*** Opening Text segment ***
If you poll people about whether college should lead to employment, of course they will answer yes.  Unemployed people suffer and die in America, and no one will go into student debt for that.  But a job is baked into college expectations and existing funding levels, meaning the public is okay with keeping the university even with inflation but can’t see why “workforce development” earns it meaningful new investment.

 

More importantly, working-class and other non-college people value thinking as much as college grads.  This should be obvious, but in any case I make this generalization on the basis of decades of teaching mixed-class courses in public university. The future’s parallel university is going to center on offering the non-market, intellectual benefits of university and not the job training.

 

Quantity has always eclipsed intellectual quality in mass higher education. Massification entered a new phase around the turn of the century, when a critical mass of politicians and business people,  with a lot of help from the right, began to doubt that a generic BA degree added much value to the economy or society. Arnold Schwarzenegger’s multi-year cuts (2003-05) operationalized a disdain for egalitarian quality. That was twenty years ago, but UCOP has never developed the educational theory to unearth the roots of permanent austerity.

 

The Canadian higher ed analyst Alex Usher recently explained that international higher education has never developed a sustaining justification for quality massification.   First, “We increased access but allowed the already-privileged to hold on to their near-monopoly at the top.” This creates a pervasive link between universities, economic inequality, and mass mediocrity. 

 

Second, “there are huge swathes of the population that deeply resent the idea that they need to spend more time in school in order to enjoy a middle-class life. . . . [A] lot of the social polarization and populism comes down, I think, to the belief that the front-of-the-class kids, the swots, whatever you want to call them (us), have monopolized good jobs.” I’d add that job training is precisely what non-college people do not want from colleges: they rightly see it as overpriced overkill if you’re just trying to get a job.
*** Closing Text segment ***
*** Opening Material supplied ***
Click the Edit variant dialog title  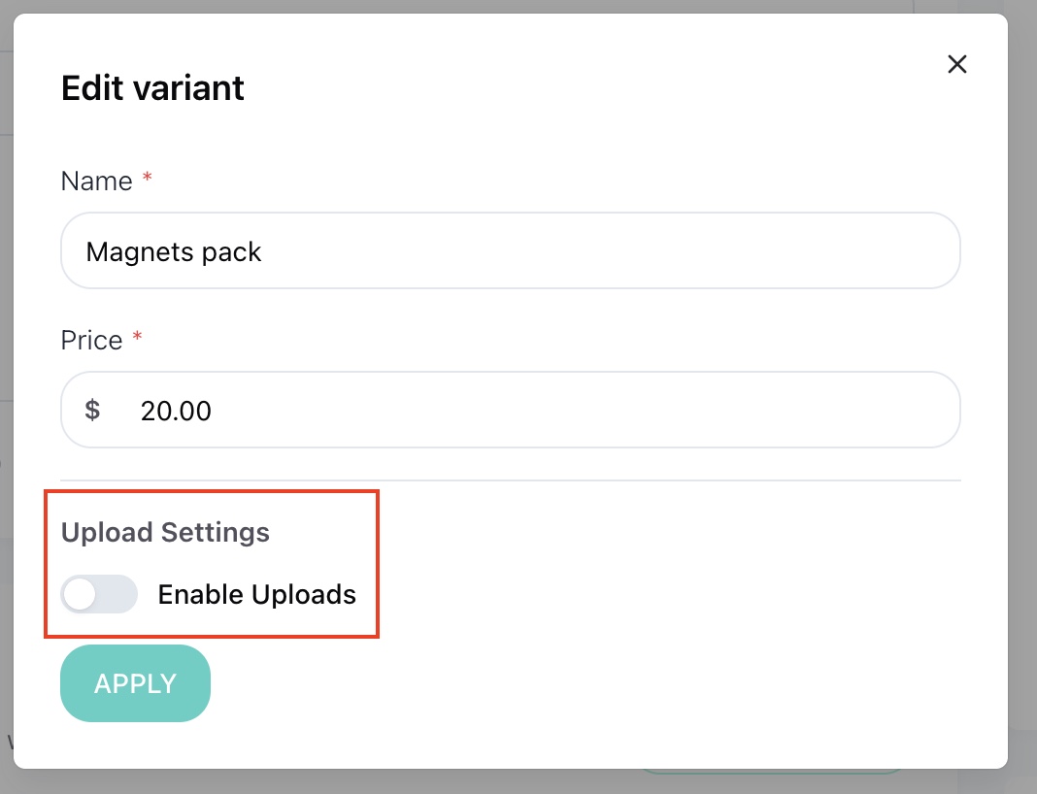pyautogui.click(x=152, y=88)
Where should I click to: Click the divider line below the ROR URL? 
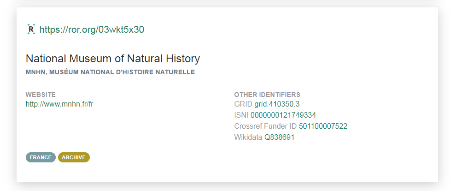(x=227, y=44)
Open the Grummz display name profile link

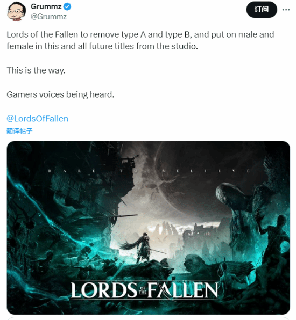tap(46, 6)
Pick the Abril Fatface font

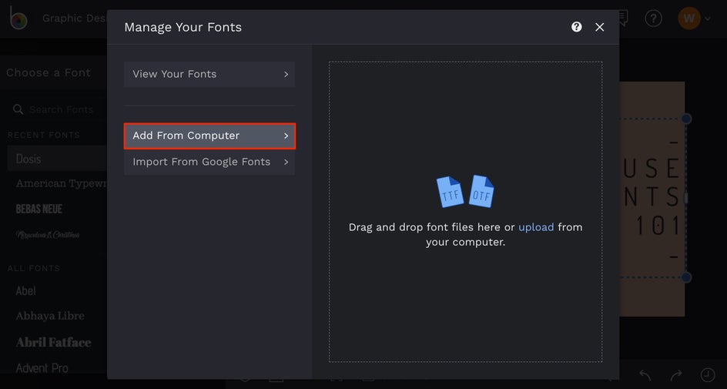click(x=53, y=342)
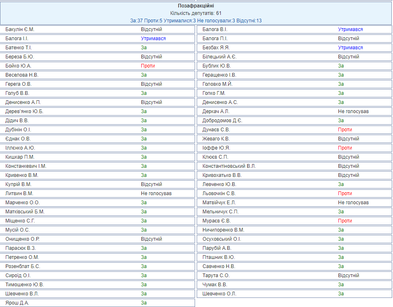Click Проти vote beside Мураєв Є.В.
The height and width of the screenshot is (307, 393).
pos(345,221)
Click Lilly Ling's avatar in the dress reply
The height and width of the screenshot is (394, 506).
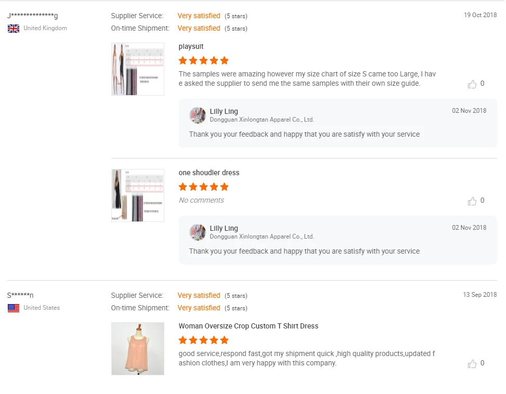click(198, 232)
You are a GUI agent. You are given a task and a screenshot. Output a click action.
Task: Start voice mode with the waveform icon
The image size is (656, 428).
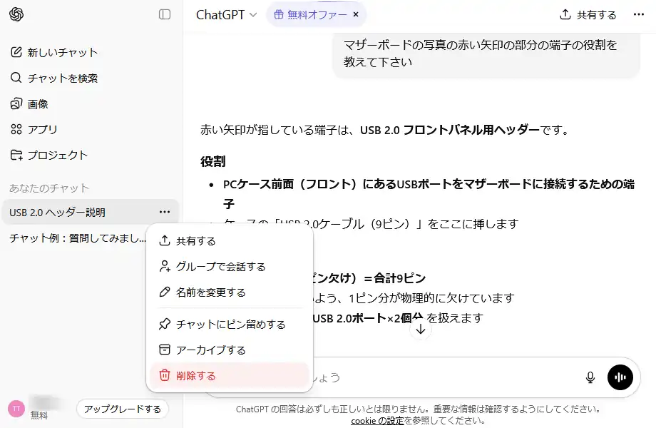pyautogui.click(x=620, y=377)
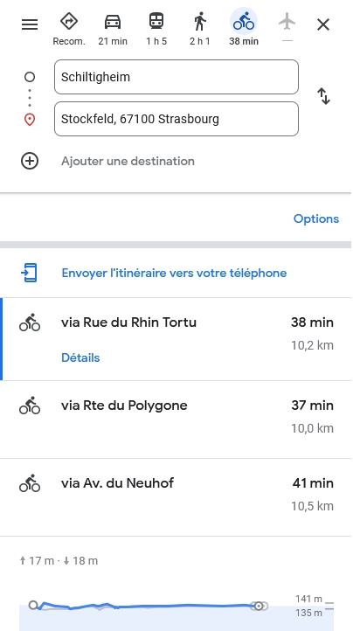
Task: Click the send-to-phone icon
Action: click(29, 273)
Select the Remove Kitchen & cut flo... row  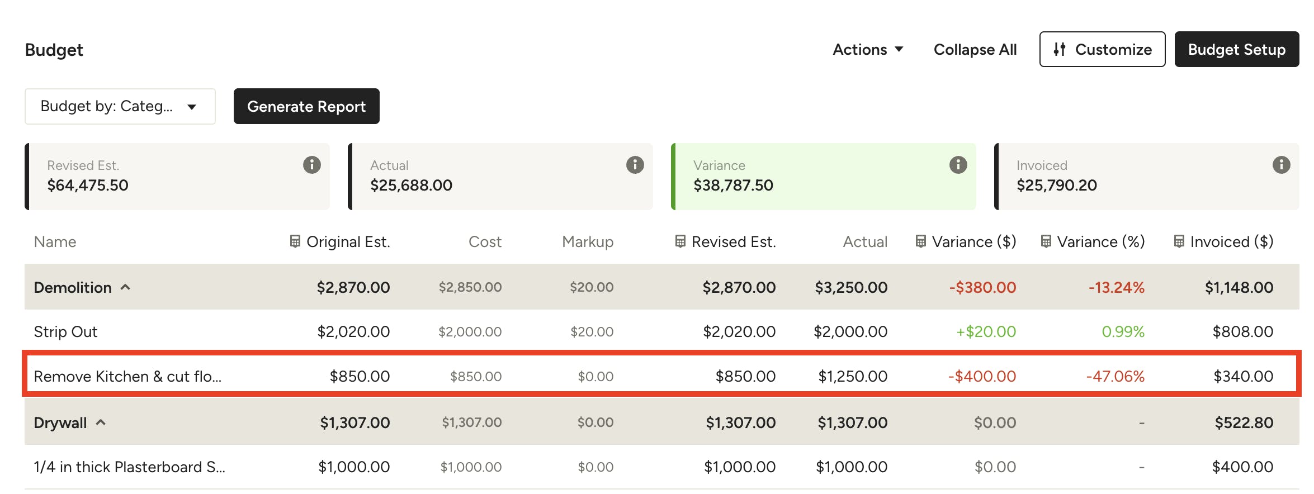pyautogui.click(x=127, y=377)
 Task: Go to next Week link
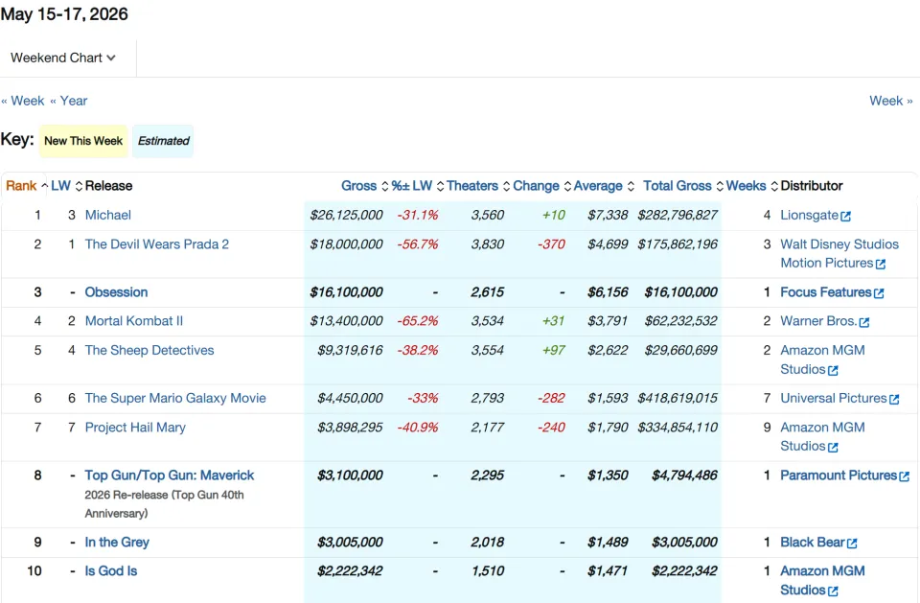pos(890,101)
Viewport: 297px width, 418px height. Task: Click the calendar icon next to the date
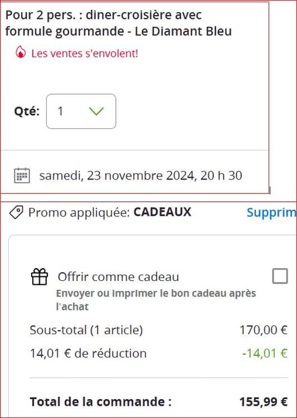click(x=22, y=176)
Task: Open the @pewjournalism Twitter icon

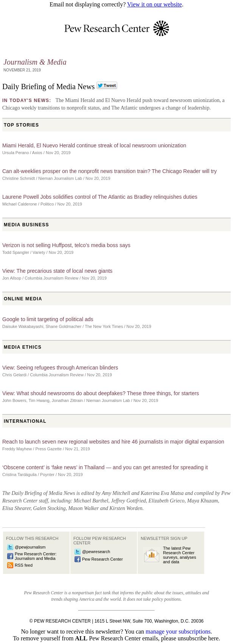Action: pos(10,547)
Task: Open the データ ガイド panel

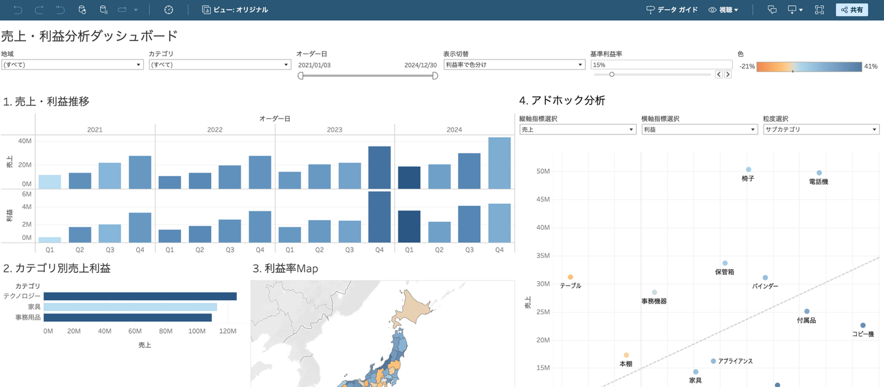Action: [672, 10]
*** Closing Material supplied ***
● **Tasks to carry out**
- a) In the passage on mass higher education, which years did Arnold Schwarzenegger's multi-year cuts cover?
- b) Rewrite the part of the passage on mass higher education between "The Canadian higher" and "and mass mediocrity.", inclusive, and put "widespread mediocrity" in place of "mass mediocrity".
- c) Write the next part of the passage on mass higher education, starting after its last sentence.

● **Responses for each task**
- a) 2003-05

- b)
The Canadian higher ed analyst Alex Usher recently explained that international higher education has never developed a sustaining justification for quality massification.   First, “We increased access but allowed the already-privileged to hold on to their near-monopoly at the top.” This creates a pervasive link between universities, economic inequality, and widespread mediocrity.

- c)
 

Third, “from the perspective of government, once higher education becomes something that is nearly universal, why should it be treated differently from secondary schools?”

 

In reality there is an evident answer to that last question that admin refuses to provide. Universities create cognitive gain, public knowledge, and social self-understanding on a mass scale. Our ancestors used to bundle these elements as “education for democracy.”  It is the best way yet devised, in tandem with social movements and other institutions, of getting a whole population in position to solve complex and frightening problems without today’s elevated levels of fear, revulsion, and violence. Universities are the main systemic developer of the capacity to go a little deeper – on a mass scale.

 

The parallel or shadow university will need its separate governing structure.  And it will also be able to grow on the basis of now-hidden intellectual missions that, I believe, will enjoy mass popularity that job training does not.

 

In the meantime, please say in any format you can what is happening to you.  We need an outpouring of tales from the front.